In talking with Max Heindel, the leader of the Rosicrucian Philosophy in California, he made very clear to me the effect of intense grief. Mr. Heindel assured me that I would come in touch with the spirit of my husband when I learned to control my sorrow. I replied that it seemed strange to me that an omnipotent God could not send a flash of his light into a suffering soul to bring its conviction when most needed. Did you ever stand beside a clear pool of water, asked Mr. Heindel, and see the trees and skies repeated therein? And did you ever cast a stone into that pool and see it clouded and turmoiled, so it gave no reflection? Yet the skies and trees were waiting above to be reflected when the waters grew calm. So God and your husband's spirit wait to show themselves to you when the turbulence of sorrow is quieted.
In the TV series Orphan Black, all season 5 titles are quotes from her poem "Protest", which is entry number 1695 in Respectfully quoted: a dictionary of quotations.
Ella Wheeler was born in 1850 on a farm in Johnstown, Wisconsin, east of Janesville, the youngest of four children. The family moved north of Madison. She started writing poetry at a very early age, and known as a poet in her own state by the time she graduated from high school.
She sent the poem to the Sun and received $5 for her effort. It was collected in the book Poems of Passion shortly after in May 1883.

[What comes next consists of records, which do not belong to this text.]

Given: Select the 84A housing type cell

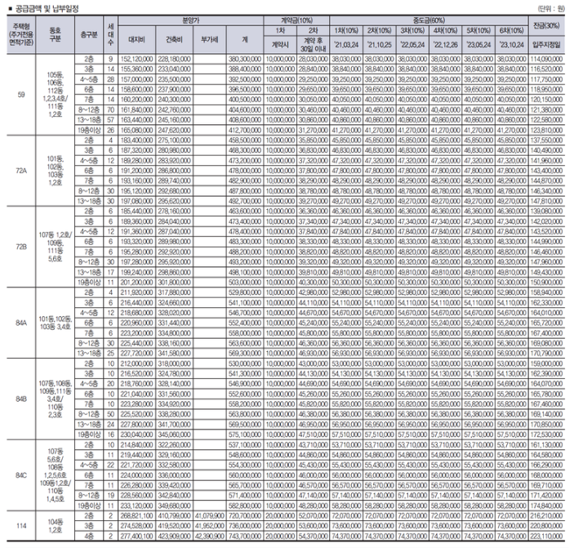Looking at the screenshot, I should point(21,323).
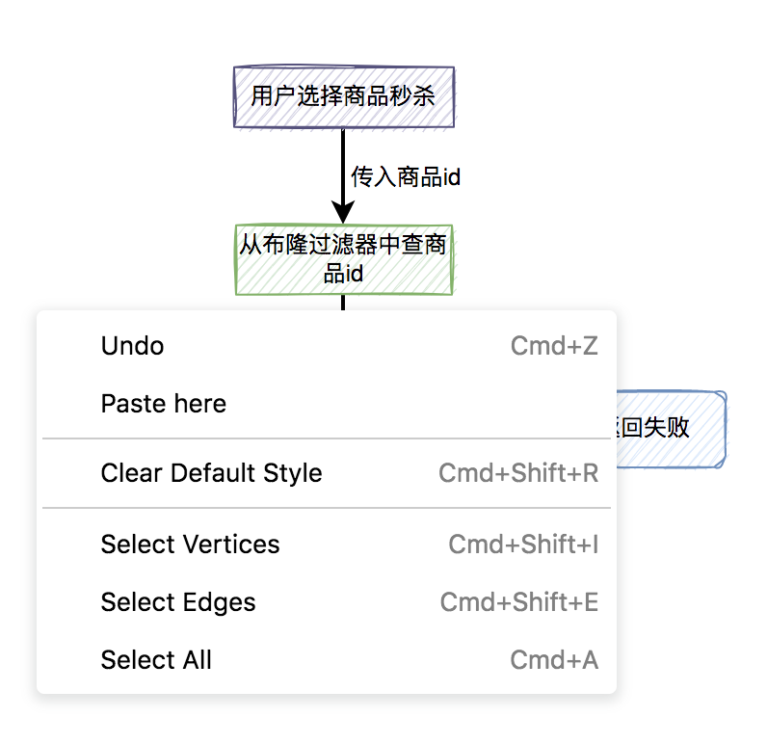Click the arrowhead pointing into the green node
Screen dimensions: 767x744
click(343, 213)
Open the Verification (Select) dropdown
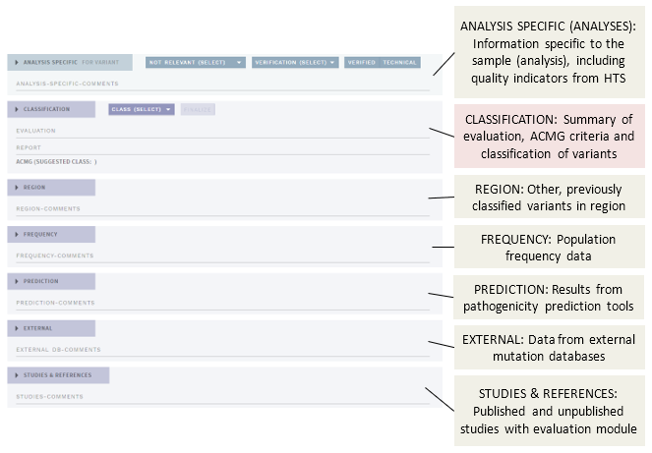This screenshot has height=453, width=652. pyautogui.click(x=295, y=62)
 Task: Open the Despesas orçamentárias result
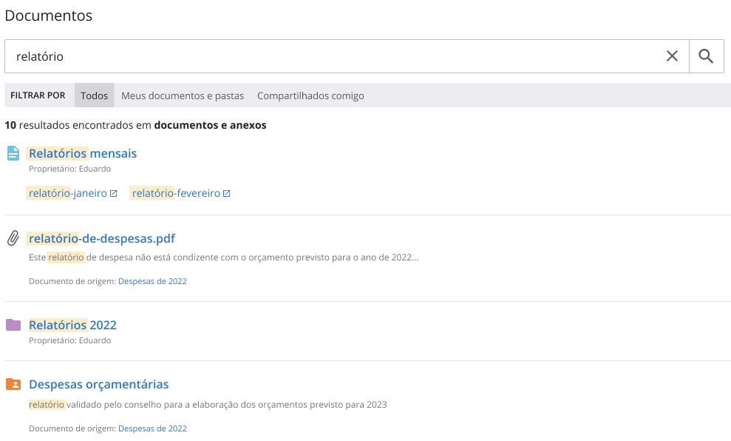point(98,384)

In 1884, she married Robert Wilcox of Meriden, Connecticut, where the couple lived before moving to New York City and then to Granite Bay in the Short Beach section of Branford, Connecticut. The two homes they built on Long Island Sound, along with several cottages, became known as Bungalow Court, and they would hold gatherings there of literary and artistic friends. They had one child, a son, who died shortly after birth. Not long after their marriage, they both became interested in Theosophy, new thought, and spiritualism.
Wilcox made efforts to teach occult things to the world. Her works, filled with positive thinking, were popular in the New Thought Movement and by 1915 her booklet, What I Know About New Thought had a distribution of 50,000 copies, according to its publisher, Elizabeth Towne.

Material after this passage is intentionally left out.